→ **REQUEST**: Copy the records below word for word, from the line with "The width and height of the screenshot is (541, 304)." up to and including the line with "click(76, 307)".

→ **PROVIDED RECORDS**:
—————

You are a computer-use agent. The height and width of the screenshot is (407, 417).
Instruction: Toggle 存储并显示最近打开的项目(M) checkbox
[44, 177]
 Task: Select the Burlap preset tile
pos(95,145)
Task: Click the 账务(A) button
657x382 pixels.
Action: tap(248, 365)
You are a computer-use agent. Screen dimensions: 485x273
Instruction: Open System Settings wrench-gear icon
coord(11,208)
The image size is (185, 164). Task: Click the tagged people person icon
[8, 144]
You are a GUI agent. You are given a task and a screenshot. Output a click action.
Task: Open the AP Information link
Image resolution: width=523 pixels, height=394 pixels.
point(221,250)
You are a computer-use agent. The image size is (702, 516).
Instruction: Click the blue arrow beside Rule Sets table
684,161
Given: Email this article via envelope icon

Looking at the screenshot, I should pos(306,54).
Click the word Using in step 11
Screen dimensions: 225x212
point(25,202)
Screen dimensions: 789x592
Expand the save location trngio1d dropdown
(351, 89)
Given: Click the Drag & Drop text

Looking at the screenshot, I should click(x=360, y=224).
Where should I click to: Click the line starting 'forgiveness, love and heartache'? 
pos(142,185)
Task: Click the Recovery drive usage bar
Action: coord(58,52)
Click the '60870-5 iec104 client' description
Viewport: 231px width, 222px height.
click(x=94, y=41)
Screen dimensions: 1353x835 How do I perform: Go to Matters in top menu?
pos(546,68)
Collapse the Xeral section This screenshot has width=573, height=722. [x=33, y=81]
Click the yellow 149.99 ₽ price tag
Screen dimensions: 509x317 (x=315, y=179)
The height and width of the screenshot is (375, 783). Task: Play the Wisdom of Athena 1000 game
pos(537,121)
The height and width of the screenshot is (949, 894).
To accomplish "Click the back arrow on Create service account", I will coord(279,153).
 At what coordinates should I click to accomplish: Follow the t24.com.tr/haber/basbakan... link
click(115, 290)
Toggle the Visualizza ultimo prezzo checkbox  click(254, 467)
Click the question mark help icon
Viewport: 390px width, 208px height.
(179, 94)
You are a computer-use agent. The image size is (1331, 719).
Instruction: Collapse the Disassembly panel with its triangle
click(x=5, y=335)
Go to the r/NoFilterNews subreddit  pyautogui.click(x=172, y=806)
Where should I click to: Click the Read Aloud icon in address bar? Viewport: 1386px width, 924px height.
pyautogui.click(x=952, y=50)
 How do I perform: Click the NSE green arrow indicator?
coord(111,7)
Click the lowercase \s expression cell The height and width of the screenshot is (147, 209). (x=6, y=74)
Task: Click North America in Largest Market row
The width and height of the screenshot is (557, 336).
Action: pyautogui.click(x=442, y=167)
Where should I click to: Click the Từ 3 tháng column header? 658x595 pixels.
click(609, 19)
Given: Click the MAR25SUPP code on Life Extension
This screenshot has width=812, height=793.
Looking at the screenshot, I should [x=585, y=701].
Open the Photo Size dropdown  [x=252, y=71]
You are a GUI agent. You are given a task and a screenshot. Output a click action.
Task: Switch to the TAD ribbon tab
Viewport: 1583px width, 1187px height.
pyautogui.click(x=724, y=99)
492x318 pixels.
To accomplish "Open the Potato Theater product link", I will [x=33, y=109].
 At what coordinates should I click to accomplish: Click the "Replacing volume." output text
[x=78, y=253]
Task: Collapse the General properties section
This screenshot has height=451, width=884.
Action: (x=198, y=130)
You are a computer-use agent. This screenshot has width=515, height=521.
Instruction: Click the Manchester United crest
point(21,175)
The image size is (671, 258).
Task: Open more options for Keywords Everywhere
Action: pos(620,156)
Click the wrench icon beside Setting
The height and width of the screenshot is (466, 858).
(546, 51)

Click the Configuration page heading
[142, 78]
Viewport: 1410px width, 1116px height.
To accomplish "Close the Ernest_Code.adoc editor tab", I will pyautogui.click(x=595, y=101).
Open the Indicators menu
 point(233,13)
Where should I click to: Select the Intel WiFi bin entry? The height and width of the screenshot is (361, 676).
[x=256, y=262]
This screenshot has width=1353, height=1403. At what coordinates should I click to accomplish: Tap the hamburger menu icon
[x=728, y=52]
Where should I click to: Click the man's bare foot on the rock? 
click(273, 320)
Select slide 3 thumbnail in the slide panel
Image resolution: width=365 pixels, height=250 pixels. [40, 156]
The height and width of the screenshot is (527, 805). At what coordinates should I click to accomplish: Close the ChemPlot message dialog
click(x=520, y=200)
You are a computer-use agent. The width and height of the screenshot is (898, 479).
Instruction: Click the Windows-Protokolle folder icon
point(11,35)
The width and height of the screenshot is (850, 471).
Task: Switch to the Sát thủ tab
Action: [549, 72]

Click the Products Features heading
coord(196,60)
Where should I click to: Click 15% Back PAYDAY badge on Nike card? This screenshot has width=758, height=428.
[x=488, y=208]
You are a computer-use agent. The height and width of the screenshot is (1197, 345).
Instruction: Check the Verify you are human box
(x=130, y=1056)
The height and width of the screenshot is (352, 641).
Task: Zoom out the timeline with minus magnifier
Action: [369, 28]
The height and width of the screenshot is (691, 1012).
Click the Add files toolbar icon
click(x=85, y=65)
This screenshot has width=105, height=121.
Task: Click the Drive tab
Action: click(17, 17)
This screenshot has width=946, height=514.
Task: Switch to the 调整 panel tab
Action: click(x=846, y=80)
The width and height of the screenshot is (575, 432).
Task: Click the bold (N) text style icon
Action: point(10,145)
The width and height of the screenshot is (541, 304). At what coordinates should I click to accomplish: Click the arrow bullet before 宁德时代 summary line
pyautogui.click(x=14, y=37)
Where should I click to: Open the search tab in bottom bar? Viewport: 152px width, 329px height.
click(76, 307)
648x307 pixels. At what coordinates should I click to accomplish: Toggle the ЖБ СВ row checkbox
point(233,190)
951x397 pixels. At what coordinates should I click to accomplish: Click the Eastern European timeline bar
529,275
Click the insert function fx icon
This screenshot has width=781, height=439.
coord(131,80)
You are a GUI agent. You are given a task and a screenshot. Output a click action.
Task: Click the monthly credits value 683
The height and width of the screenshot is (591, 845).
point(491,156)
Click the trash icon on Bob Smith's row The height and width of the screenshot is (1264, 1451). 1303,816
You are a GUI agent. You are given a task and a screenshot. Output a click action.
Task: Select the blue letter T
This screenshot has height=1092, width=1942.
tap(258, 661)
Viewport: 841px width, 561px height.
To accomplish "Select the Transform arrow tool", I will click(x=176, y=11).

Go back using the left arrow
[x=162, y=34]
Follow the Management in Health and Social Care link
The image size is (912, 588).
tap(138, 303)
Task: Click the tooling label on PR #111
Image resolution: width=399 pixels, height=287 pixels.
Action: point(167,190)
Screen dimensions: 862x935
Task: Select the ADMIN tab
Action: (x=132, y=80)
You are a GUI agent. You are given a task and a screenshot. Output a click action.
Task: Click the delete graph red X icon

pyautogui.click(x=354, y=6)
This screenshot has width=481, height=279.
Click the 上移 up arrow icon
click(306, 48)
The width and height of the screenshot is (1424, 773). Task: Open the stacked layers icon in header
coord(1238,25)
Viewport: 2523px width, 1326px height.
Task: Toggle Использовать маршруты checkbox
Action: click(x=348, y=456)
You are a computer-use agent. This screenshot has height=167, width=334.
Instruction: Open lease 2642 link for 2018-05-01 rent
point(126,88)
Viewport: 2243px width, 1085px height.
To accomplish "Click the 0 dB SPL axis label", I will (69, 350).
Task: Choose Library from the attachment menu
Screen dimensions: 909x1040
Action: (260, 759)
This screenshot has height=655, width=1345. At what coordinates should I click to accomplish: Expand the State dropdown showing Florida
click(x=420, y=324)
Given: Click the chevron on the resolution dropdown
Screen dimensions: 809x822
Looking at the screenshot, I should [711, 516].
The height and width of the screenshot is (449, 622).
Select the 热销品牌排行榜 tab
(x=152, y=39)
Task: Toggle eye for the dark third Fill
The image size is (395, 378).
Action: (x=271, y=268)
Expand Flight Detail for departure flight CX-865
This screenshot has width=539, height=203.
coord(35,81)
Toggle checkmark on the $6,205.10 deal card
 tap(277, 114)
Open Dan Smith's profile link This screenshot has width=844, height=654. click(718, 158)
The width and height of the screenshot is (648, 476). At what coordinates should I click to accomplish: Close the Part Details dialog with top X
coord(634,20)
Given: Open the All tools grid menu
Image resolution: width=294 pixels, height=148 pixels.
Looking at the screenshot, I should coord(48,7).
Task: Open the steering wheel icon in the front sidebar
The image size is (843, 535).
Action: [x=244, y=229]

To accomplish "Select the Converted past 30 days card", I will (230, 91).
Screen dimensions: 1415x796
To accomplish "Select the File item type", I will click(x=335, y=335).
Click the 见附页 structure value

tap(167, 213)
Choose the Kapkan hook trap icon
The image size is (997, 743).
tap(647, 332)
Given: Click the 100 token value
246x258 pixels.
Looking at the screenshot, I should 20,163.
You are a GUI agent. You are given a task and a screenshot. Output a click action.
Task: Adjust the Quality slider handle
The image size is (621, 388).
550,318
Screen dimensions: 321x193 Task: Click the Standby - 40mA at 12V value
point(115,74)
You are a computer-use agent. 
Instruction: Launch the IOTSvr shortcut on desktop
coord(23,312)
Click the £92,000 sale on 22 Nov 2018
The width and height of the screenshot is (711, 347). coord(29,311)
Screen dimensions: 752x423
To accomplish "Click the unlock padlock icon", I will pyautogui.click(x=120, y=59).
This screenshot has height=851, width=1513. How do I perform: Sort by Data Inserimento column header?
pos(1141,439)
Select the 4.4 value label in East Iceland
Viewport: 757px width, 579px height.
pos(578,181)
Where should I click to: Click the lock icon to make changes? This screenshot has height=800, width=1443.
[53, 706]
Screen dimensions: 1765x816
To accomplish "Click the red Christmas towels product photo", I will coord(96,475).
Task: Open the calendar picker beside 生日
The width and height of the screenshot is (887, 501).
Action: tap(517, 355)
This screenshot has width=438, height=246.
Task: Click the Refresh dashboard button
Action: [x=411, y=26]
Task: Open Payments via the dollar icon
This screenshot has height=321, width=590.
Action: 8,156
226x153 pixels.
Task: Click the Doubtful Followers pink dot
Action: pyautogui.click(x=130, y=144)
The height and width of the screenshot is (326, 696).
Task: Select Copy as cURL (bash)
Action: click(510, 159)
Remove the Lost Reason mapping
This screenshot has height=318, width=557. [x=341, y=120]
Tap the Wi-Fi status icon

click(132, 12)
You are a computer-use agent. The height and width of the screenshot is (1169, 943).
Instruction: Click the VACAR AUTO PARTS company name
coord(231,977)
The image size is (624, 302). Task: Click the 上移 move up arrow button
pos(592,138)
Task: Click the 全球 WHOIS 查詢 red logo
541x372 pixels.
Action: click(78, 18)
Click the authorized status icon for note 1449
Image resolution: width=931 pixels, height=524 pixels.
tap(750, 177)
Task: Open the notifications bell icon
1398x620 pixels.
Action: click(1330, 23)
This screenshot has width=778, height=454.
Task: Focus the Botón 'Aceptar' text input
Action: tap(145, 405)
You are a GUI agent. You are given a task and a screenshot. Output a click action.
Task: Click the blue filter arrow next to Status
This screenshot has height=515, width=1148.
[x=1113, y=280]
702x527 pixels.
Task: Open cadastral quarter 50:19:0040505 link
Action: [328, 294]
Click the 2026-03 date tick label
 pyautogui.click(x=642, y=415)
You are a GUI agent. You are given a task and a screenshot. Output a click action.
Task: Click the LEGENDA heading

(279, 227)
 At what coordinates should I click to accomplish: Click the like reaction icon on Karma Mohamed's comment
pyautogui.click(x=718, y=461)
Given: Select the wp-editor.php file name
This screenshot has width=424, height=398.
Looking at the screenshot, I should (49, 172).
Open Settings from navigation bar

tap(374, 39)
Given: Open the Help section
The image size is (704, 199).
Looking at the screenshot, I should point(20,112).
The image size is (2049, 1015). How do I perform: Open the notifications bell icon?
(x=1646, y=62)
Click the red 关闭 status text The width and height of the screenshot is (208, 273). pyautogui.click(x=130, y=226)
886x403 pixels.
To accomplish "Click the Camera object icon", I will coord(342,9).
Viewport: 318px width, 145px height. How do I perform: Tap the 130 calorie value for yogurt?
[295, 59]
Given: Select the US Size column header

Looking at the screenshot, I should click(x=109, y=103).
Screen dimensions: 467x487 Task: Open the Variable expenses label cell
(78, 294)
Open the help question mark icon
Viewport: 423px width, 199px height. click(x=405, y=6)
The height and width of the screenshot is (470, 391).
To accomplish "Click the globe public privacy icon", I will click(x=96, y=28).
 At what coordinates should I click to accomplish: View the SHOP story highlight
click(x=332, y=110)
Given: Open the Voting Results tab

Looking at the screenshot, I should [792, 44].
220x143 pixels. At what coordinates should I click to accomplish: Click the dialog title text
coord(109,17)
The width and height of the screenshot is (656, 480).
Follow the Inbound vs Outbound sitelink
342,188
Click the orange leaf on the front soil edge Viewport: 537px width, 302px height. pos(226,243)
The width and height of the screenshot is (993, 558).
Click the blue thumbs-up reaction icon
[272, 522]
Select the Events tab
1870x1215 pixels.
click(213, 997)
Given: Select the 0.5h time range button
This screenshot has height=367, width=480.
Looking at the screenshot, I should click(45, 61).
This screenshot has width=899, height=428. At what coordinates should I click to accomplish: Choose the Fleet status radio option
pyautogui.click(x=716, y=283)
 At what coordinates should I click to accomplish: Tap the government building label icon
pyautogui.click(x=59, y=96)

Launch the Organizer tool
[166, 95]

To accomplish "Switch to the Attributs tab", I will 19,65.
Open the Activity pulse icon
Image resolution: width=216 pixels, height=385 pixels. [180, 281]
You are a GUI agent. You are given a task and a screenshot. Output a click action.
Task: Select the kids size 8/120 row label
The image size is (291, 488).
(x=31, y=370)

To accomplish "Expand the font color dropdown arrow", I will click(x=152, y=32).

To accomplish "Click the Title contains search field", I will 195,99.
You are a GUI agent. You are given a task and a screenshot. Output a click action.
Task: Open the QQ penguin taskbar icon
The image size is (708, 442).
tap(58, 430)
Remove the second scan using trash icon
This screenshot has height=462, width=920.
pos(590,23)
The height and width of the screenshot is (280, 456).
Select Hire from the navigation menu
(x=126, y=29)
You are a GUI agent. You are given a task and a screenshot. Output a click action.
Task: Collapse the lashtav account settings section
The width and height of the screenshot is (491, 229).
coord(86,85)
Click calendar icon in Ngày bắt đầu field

—————

→ **WRITTEN REPLY**:
The width and height of the screenshot is (541, 304). At what coordinates should I click to accomplish: Click the arrow bullet before 宁德时代 summary line
pyautogui.click(x=14, y=37)
Where should I click to: Open the search tab in bottom bar? Viewport: 152px width, 329px height.
click(76, 307)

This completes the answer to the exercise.